On land, the situation looks basically just as, if not more aggravating. Buried facilities, which almost necessitate the use of extremely (to the absurd extent) powerful explosives, to penetrate layers of reinforced concrete and hardened earth, make most military planners cringe.

Add to this land-to sea missile capabilities possessed in significant quantity by the Iranian military and one can plainly see that operations against this particular state would require a large investment of both manpower and institutional focus. In the end, Iran categorically loses this conflict, unless there are other significantly invested players. This does not necessarily justify offensive action on the part of any implicated military forces.

II. Reaching for Peace

Logically speaking, the prospects for the Islamic Republic assuming a position similar to that of the Soviet Union during the period constituting the Cold War seem slim. At the more specific level of competition between the state of Israel and Iran, this notion makes a bit more sense.

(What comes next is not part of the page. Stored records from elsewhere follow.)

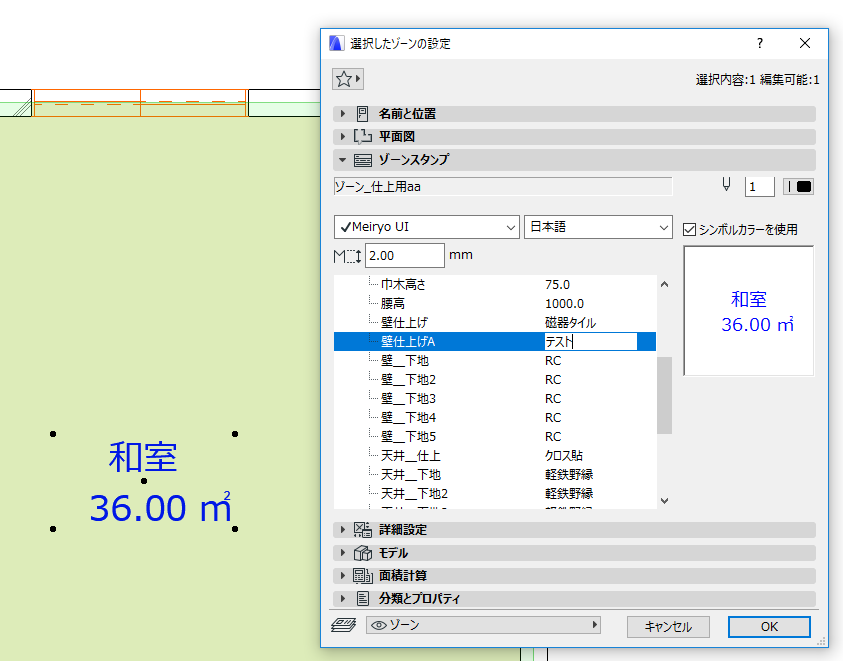Screen dimensions: 843x661
Task: Click the text height icon
Action: pos(347,256)
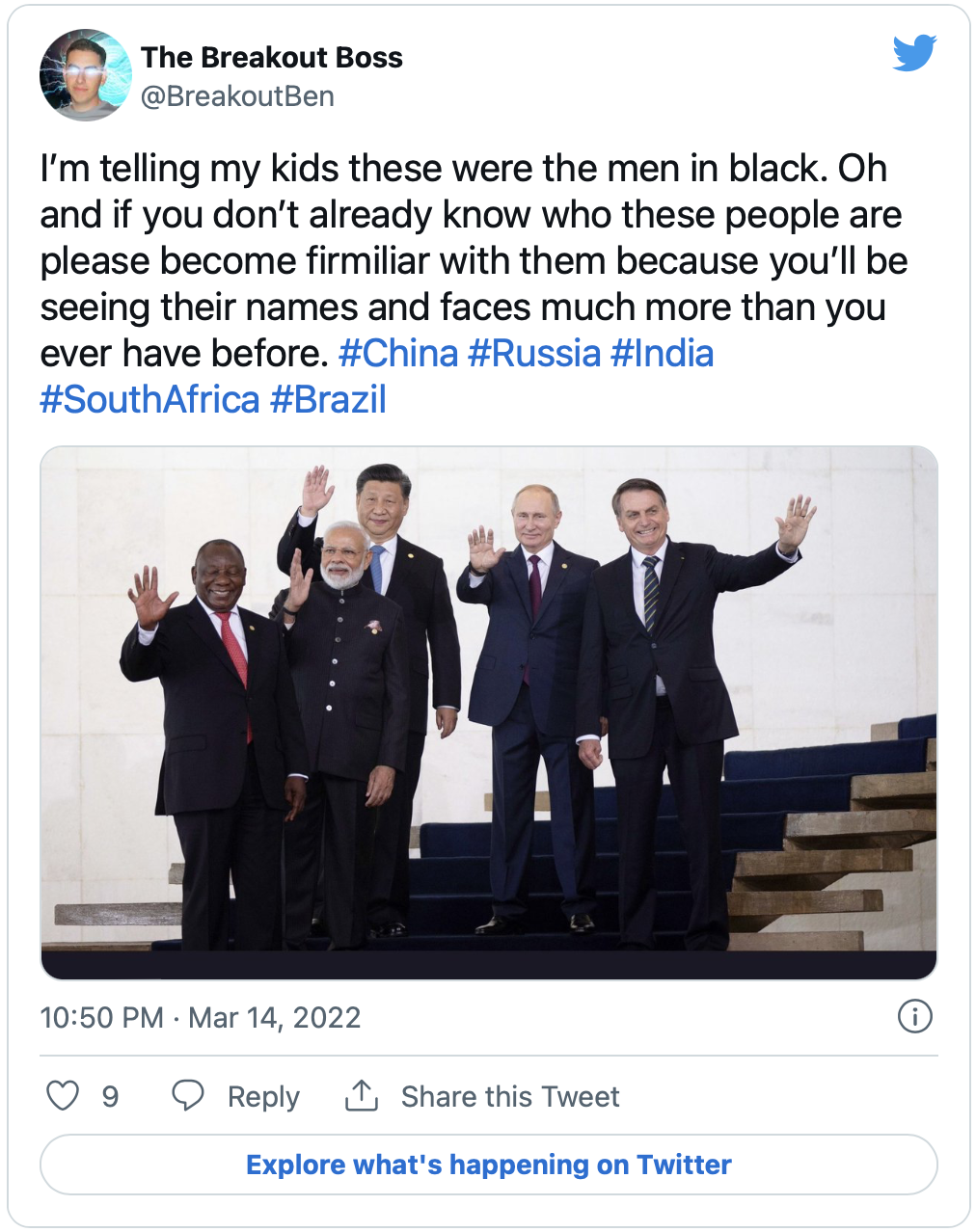The height and width of the screenshot is (1232, 976).
Task: Open the tweet info circle icon
Action: [914, 1016]
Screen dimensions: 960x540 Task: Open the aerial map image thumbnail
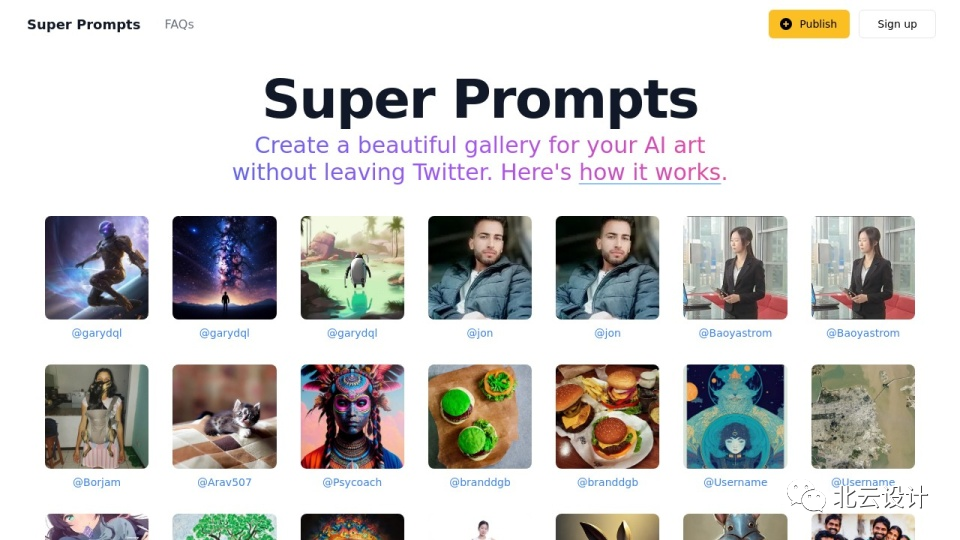863,416
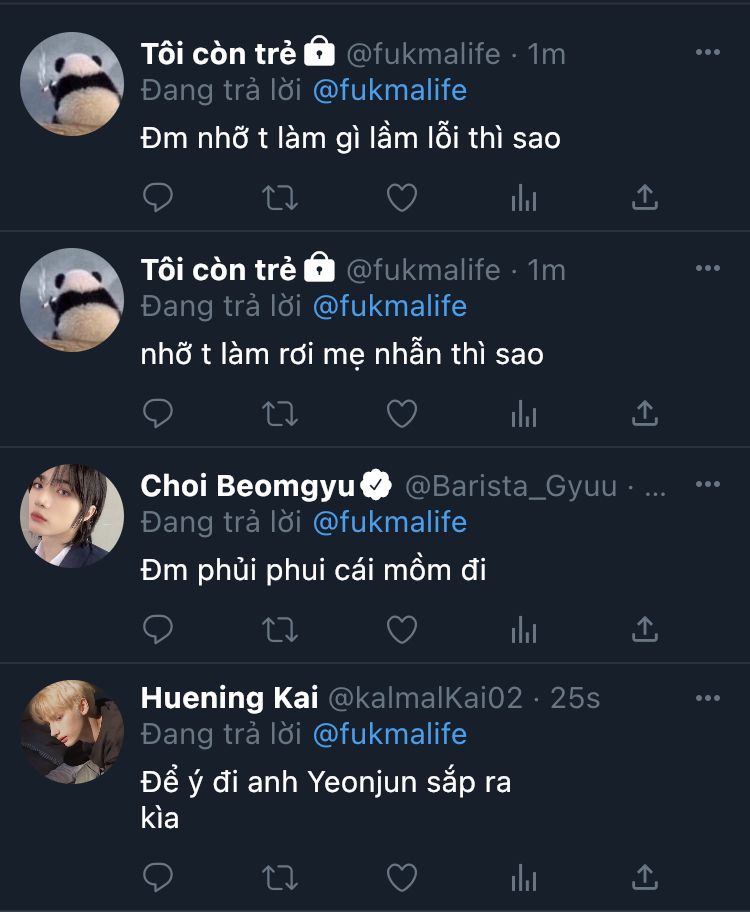The image size is (750, 912).
Task: View analytics for Choi Beomgyu's tweet
Action: pos(524,629)
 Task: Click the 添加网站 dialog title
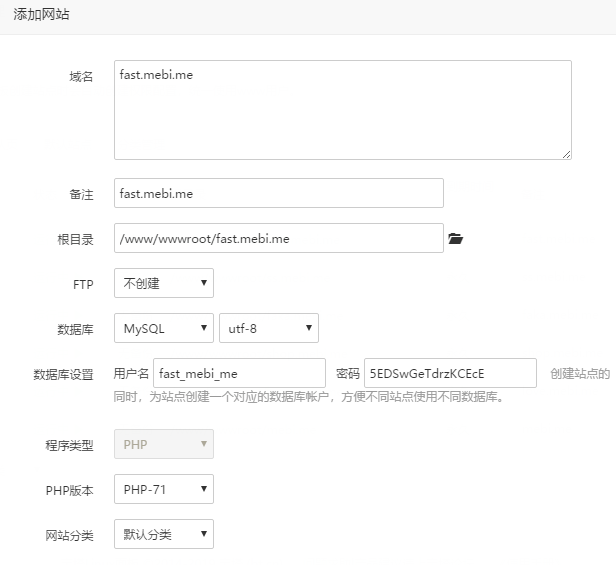pos(41,16)
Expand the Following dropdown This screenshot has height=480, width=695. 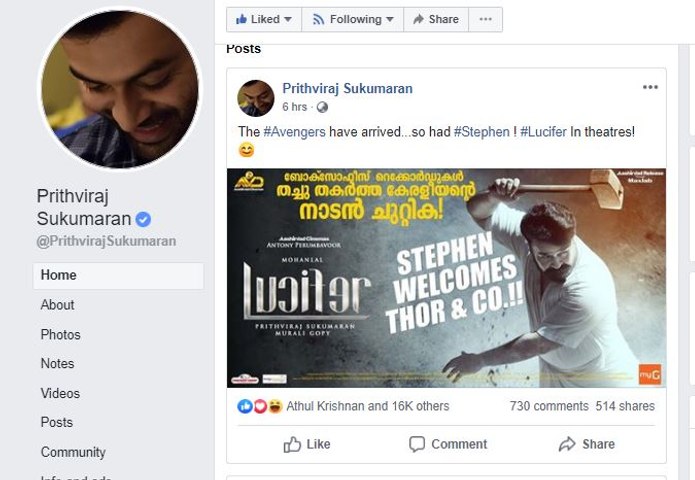click(352, 19)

A nuclear-armed Iran could be a serious threat, because in the larger scheme of things, it may still be likely that if monitoring were efficiently carried out, the possibility for the existence of said weapons could still remain.

A deal, then, will only act to bring economic relief to Iran, as well as to add to UN capability for monitoring. With respect to furthering relations between the United States and the Islamic Republic, it will be extremely important to make some kind of deal. Current efforts seem to be closer to finding common ground, and, reportedly, four out of five possible stipulations have been agreed upon.

British Foreign Secretary, Phillip Hammond, recently made the comment, in reference to the deal-making process that he believes “There is a clear will on both sides now to complete this agreement.”

Certainly, peace and prosperity remain the ultimate goals of the diplomatic process. It has also been made clear that many powerful Iranians have absolutely no desire to antagonize the international system through the seditious and covert production of nuclear weapons, although the opposite is also likely true of others.

It remains to be seen what will occur on Friday, however, if a deal is reached, this may signify the beginning of a renewal of diplomacy and economic cooperation. Even if such a thing occurs, the possibility of war will stay put, as this exists as a fundamental axiom of geopolitics.